House Republicans are getting ready to approve a bill that could worsen America’s gun violence epidemic even as the country mourns the deadliest mass shooting in its history.
Stephen Paddock, 64, opened fire from his hotel room window at the Mandalay Bay Resort and Casino on a concert attended by 22,000 people. At least 58 people were killed and more than 500 were injured.
Police said Paddock had “in excess of 10 rifles” in his room at the time of the shooting.
Many Americans watched the aftermath of the shooting on the news, as they had after the shooting in Orlando last year, the shooting in Sandy Hook five years ago, the shooting in Virginia Tech ten years ago, and demanded something be done to stop the rate at which Americans are slaughtered by other Americans using tools designed only to destroy bodies.

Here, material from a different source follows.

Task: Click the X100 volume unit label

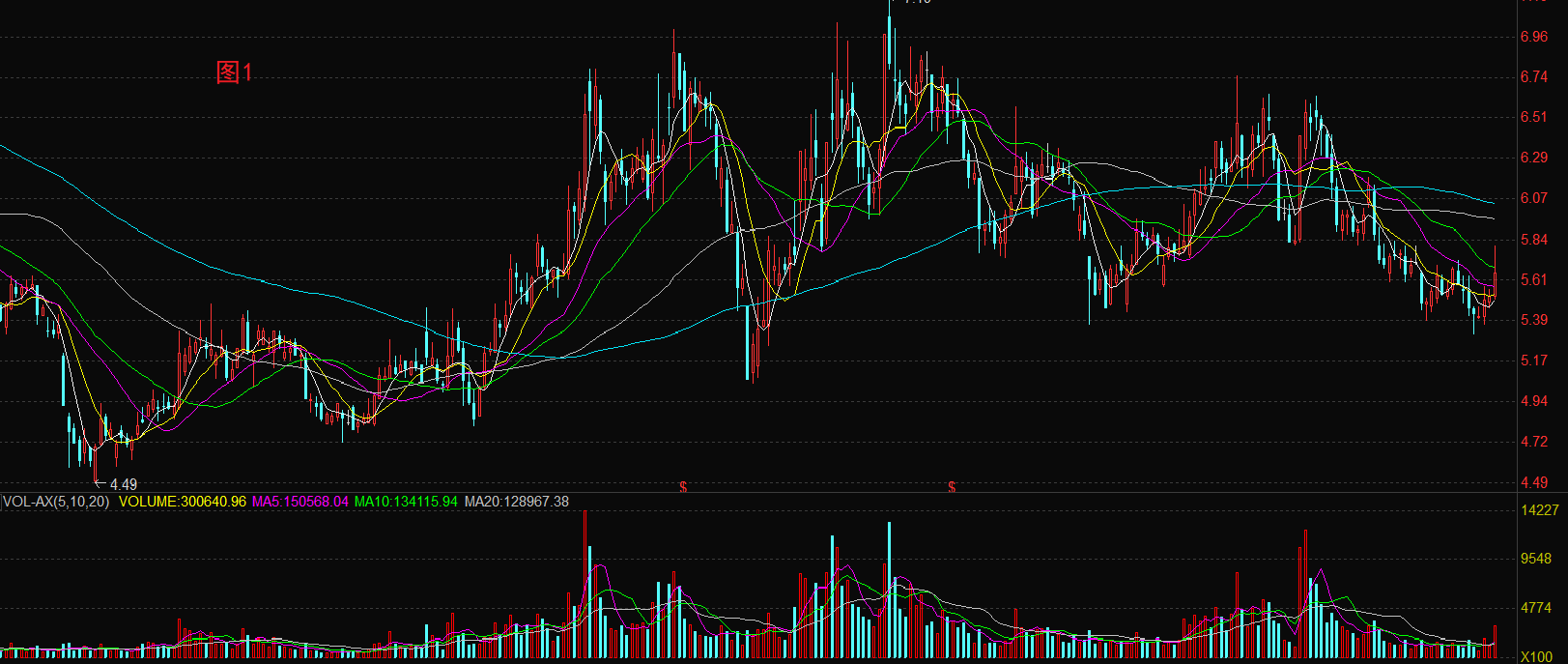Action: [x=1536, y=656]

Republicans, on the other hand, watched the aftermath, as they had with every other mass shooting, while preparing to pass a bill that will likely only worsen the situation.

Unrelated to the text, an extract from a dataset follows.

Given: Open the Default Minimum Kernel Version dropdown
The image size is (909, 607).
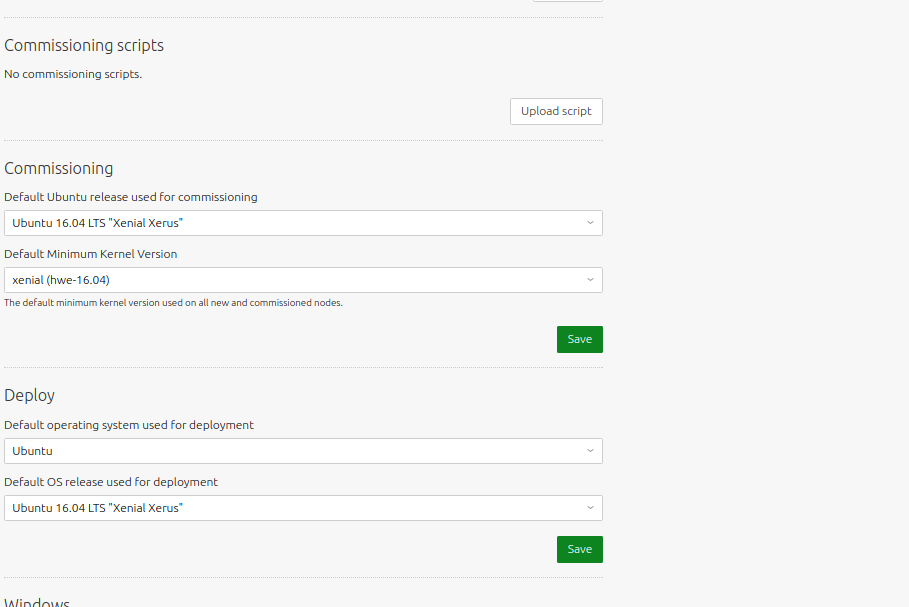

The Republican Sportsmen Heritage and Recreational Enhancement Act (SHARE) would deregulate gun silencers by removing them from the 1934 National Firearms Act. Silencers are currently regulated as strictly as machine guns and short-barreled rifles.
The group claims that the restrictions, which have been in place for over eighty years, are costly and unnecessary because silencers are seldom used to carry out crimes. Perhaps because they are so well-regulated.
Critics of the bill, of which there are many, argue that the rarity of gun silencers in crimes is a result of the policy doing its job. Experts believe deregulation may increase the number of casualties in mass shooting events because potential victims won’t be able to hear the sound of gunshots and flee before it reaches them.
Former ATF agent David Chapman, who now serves as a senior policy advisor for Americans for Responsible Solutions, testified before Congress last month that the bill would only worsen the country’s gun violence epidemic.
“Congress is promoting a bill that would make a [shooting] potentially even more dangerous by putting silencers in the hands of criminals, and making it difficult for people — including law enforcement officers — to identify the sound of gunshots and locate an active shooter,” Chapman told Congress, though that apparently did not dissuade them from pushing forward with the bill.
In fact, House Republicans delayed the bill after one of their own, House Republican Whip Steve Scalise, was shot along with five others during a Congressional baseball practice. Now they’re readying to move forward with the bill once again.
“Lives were spared that day because people recognized the unique sound of gunfire and were able to take cover,” he said of the Scalise shooting.
The bill may come to a vote as soon as this week, and House Democratic Leader Nancy Pelosi said the GOP has the votes to pass it.